The Small Business Income Tax Write-offs List

The Small Business Income Tax Write-offs List

Anyone considering going into business for themselves, no matter how small, should know that a small business is a path to tax savings as shown by this income tax write-offs list. These are not all the deductions available to small businesses, but these are the most common that apply. There will be more specialized deductions for specialty businesses.

Production, Cost of Goods and Services Delivery Expenses

These are expenses required to produce your products for sale or to perform services that you sell to customers. They can include:

  • Production, assembly, and packaging of products.
  • Expenses to buy materials used in producing products.
  • Expenses for services performance such as brooms, mops, cleaning supplies, etc. for a cleaning business.

Facility Expenses

These are expenses related to your business location, whether retail, production, or anywhere you serve clients on premises (not home, see home office later). These can include:

  • Rent for your space, store, or office.
  • If you purchase a building, you can depreciate the structure’s value over time, taking a portion each year as a deduction.
  • Maintenance expenses including landscaping, cleaning, and repairs.
  • Utilities
  • Local government fees and permits.

Marketing and Advertising

Most businesses do various types of marketing, advertising, and promotion of their business to bring in customers, including:

  • Print advertising in newspapers and magazines.
  • Printed materials, including printing cost, such as brochures.
  • Television and radio advertising.
  • Internet ads and website expenses.
  • Promotional materials such as logo pens, shirts, hats, refrigerator magnets, etc.

Personnel Expenses

  • Labor to produce products, including benefits costs for employees.
  • Hired subcontractors or freelancers.
  • Cost of benefits furnished employees. This can include medical care, health insurance, etc.
  • Training and education costs for employees if related to their jobs.
  • Personal training for owner(s) if business-related.
  • Costs to advertise, interview, and hire employees or freelancers.
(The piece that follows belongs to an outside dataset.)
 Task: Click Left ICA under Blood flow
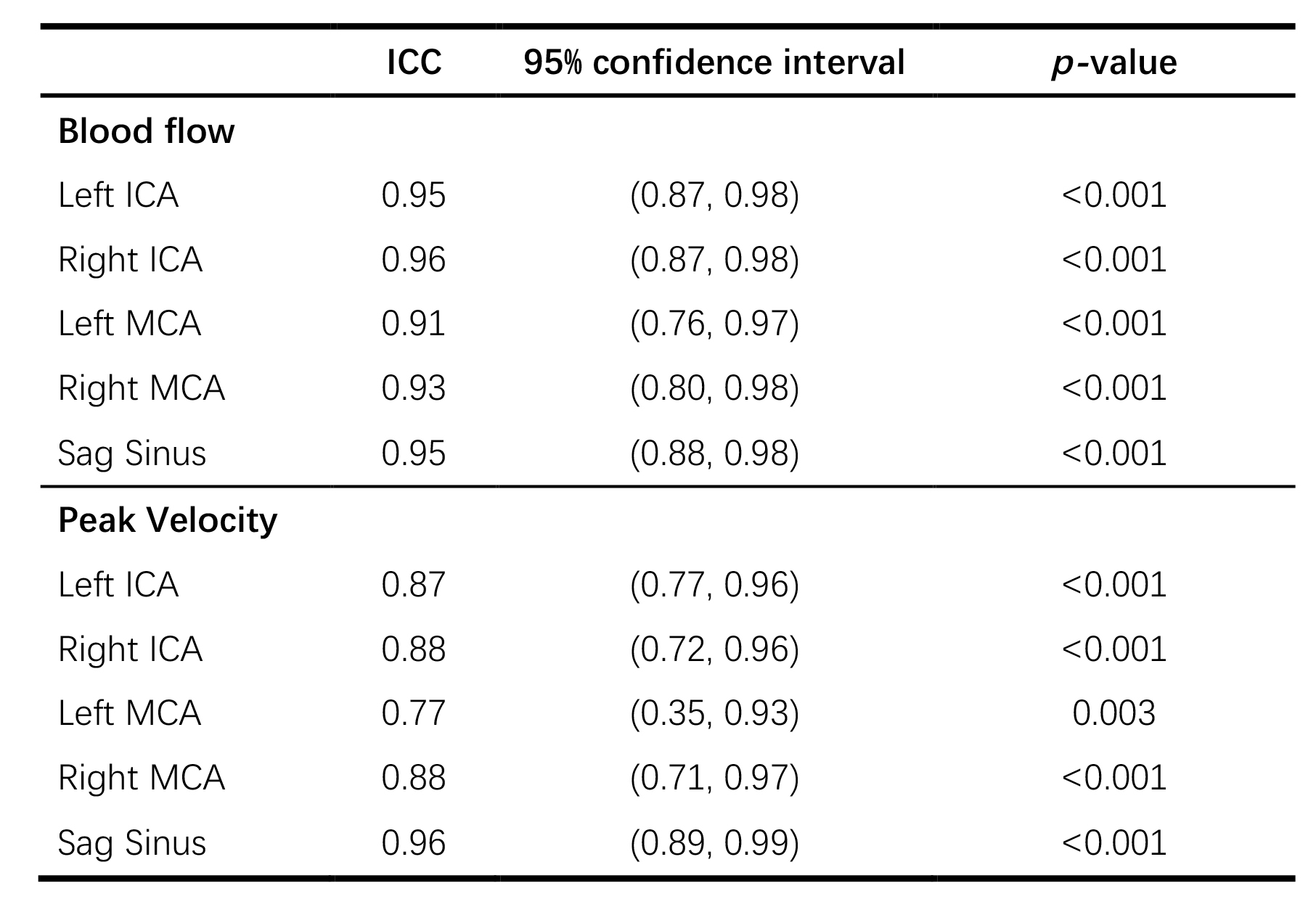(x=118, y=196)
There are various types of insurance a business may need, including:

  • Casualty insurance for structures.
  • Liability insurance to cover possible customer accidents on site.
  • Workers compensation insurance for injuries on the job.
  • Vehicle insurance for business vehicles and liability.
  • Product liability insurance.
  • Malpractice insurance.
  • Partnership or key person insurance to compensate the business for loss of a key person.

Professional Fees

There are instances while doing business when you must use the services of others, and you can deduct the costs including:

  • Attorney fees for advice or litigation.
  • Accountant for financial advice or planning.
  • Tax preparation.
  • Specialty business consultants.
  • Background checks or other employee or client research.

Vehicle Expenses

If you use vehicles exclusively for the conduct of your business, there are related expenses you can deduct, such as:

  • Insurance for the vehicles.
  • Fuel and maintenance.
  • Repairs.
  • Registration and government fees.
  • Marketing messages on the vehicle.

If you use a personal vehicle for some business tasks, you can deduct expenses in one of two ways, both based on keeping a record of the business mileage. If you want to take the actual expenses deduction, you will then determine the percentage of business use and apply it to the expenses for the deduction. If you want a simpler method, just take the mileage deduction, for 2021 it is $0.56 per business mile.
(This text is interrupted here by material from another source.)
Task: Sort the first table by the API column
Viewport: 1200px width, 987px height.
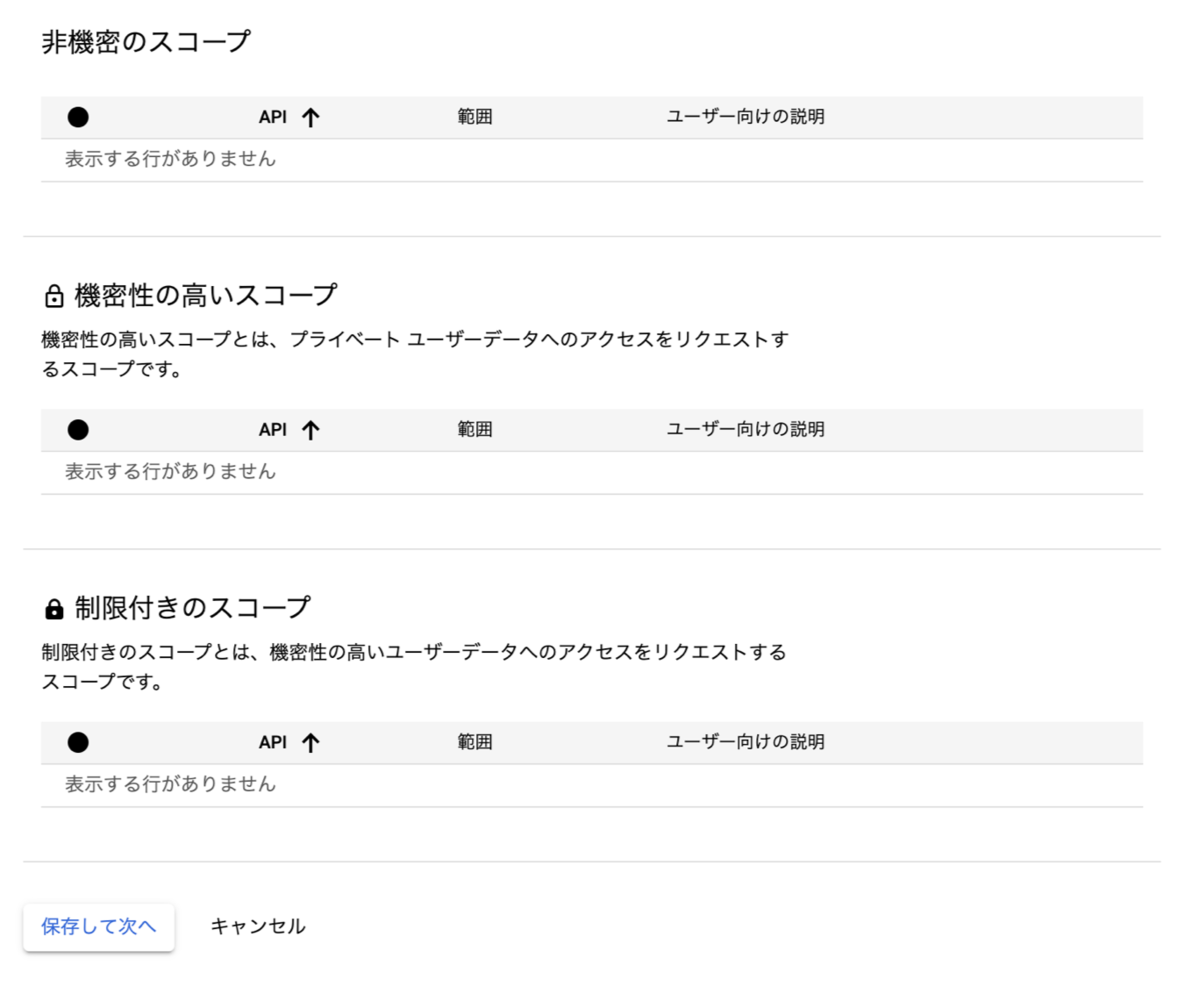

Startup and Organizational Costs

There are costs associated with starting a business, most must be depreciated over time, resulting in annual deductions, including:

  • Consultants or professionals hired to help with the startup.
  • Business tax entity advice and formation costs. This includes cost to set up corporations.
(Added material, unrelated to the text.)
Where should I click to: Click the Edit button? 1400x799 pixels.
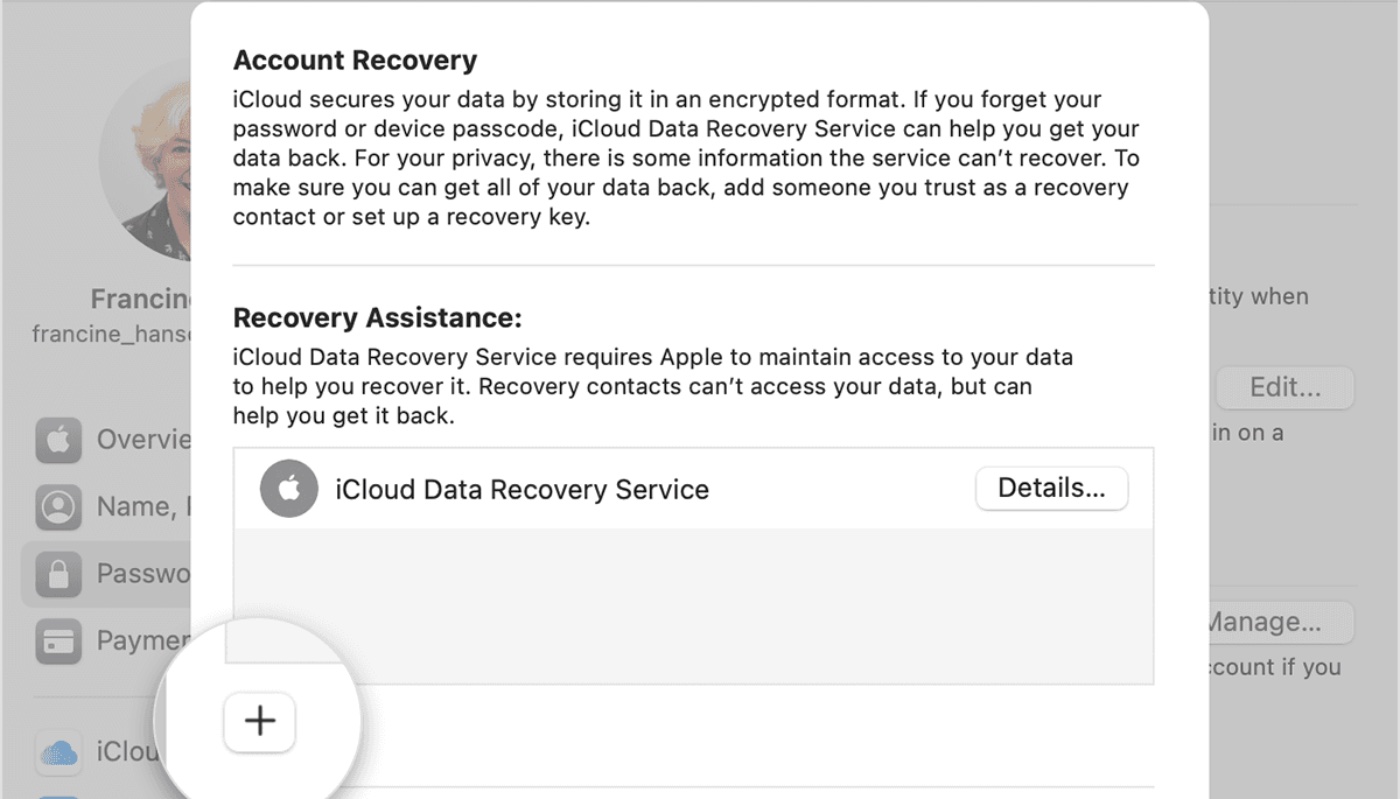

The costs to house and store inventory, including any security devices or services are deductible expenses. Spoilage or theft losses are deductible as well.

Office Overhead Expenses

For many businesses, the costs of management and maintaining the overhead functions can be extensive. They are for the most part deductible, including:

  • Computers, printers, office machines.
  • Paper and other expendables.
  • Internet and Wi-Fi services.
  • Subscriptions related to operating the business.
  • Telephones and phone services.

This is a partial list of the most common business expenses that are deductible from business income before taxes. Consider it your starting small business income tax write-offs list.